Drôles de gens que ces gens là

 

Si je t’aime prends garde à toi.

Dépouillée des harmonies de Georges Bizet, la phrase de Carmen se pare d'autres connotations. Jeanne Béziers revisite le livret de Henri Meilhac et Ludovic Halévy, auquel elle adjoint les témoignages de résidentes du Relais des Possibles, foyer d’accueil sis à Aix-en-Provence.

Prends garde à toi ! instille ces récits de vie dans les émois et injonctions de la cigarettière de Séville. Don José le brigadier, Escamillo le toréro se confondent avec les H.P/P.N (Hommes Providentiels/Pervers Narcissiques) qui creusent les stigmates de Aïssatou ou Malika dont l'expression, révèle un vrai tempérament.

Jeanne Béziers travaille les airs de Carmen au prisme d’un piano, un embryon de batterie et un orgue de barbarie.
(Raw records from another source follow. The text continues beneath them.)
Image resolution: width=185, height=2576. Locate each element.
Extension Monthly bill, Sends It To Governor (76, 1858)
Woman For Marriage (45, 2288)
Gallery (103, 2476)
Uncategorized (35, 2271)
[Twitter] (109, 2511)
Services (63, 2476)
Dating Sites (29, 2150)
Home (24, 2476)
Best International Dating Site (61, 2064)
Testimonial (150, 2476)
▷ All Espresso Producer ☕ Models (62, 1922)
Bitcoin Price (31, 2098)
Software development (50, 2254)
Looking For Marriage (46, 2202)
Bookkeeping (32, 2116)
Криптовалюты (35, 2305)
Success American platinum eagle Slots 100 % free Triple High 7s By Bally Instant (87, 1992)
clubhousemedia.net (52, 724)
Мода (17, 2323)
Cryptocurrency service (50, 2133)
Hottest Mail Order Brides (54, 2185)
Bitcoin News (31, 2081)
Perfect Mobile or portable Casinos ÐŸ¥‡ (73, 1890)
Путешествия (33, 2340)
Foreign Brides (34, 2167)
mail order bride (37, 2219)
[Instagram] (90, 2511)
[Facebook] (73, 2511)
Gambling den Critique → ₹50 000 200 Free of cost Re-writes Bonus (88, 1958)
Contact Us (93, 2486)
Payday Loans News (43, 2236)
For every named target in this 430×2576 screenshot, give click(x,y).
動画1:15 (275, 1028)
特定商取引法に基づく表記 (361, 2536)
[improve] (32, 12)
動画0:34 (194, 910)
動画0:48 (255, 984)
Rompu à l’art lyrique et au théâtre musical, épaulée par le timbre tout aussi malléable de Isabelle Desmero, la chanteuse-metteure en scène organise une trame jalonnée de mélodies, d’apartés, de parlé-chanté.

S’il dote la proposition de la majesté gothique propre aux tragédies lyriques, le grand escalier qui domine le jardin du Musée Vouland,  introduit une patine glamour, héritée du music-hall. La tombée de la nuit enveloppe ce pasticcio engagé d’une splendeur vespérale que l’on ne retrouvera nulle part. Enfin, les costumes relèvent d’une distinction espiègle et surprenante.
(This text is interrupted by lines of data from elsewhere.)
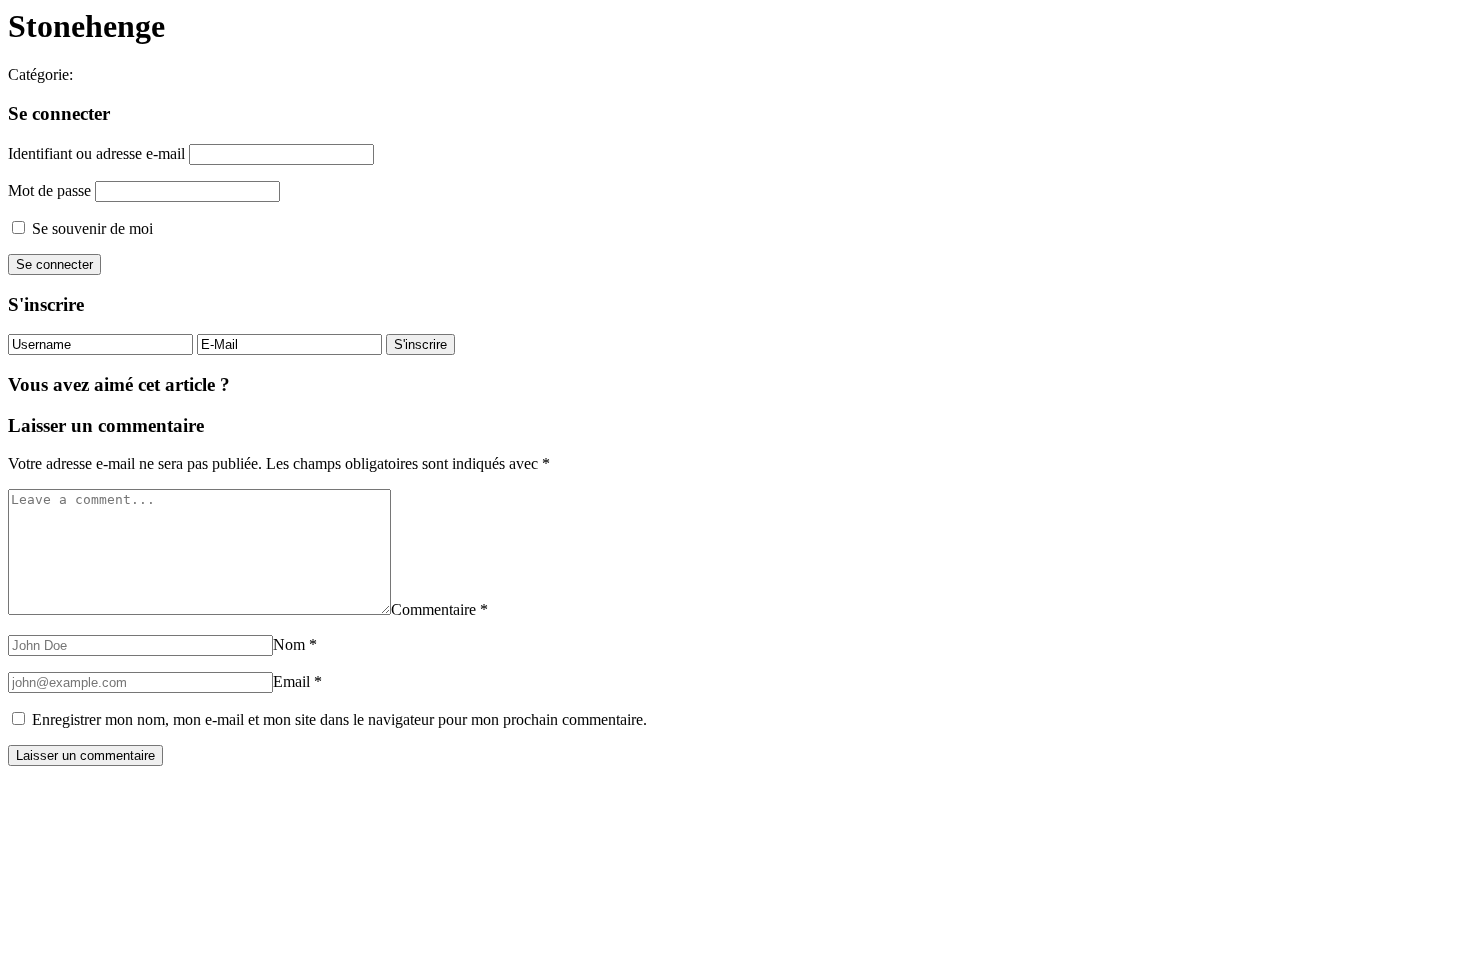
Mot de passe (49, 190)
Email (297, 681)
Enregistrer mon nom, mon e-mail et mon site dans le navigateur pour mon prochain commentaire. (339, 719)
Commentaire (439, 609)
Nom (295, 644)
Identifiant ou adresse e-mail (96, 153)
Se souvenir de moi (90, 228)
Drôle de gens que ces gens là.

Une fois encore, Prends garde à toi ! souligne l’inusable modernité des chefs d’œuvre et distingue le regard singulier de Jeanne Béziers, qui martèle ses indignations sans se départir d'une dilection pour l'alchimie du chant et le bon usage des décalages.

Jardin du Musée Louis Vouland : 20h45, jusqu’au 21 juillet.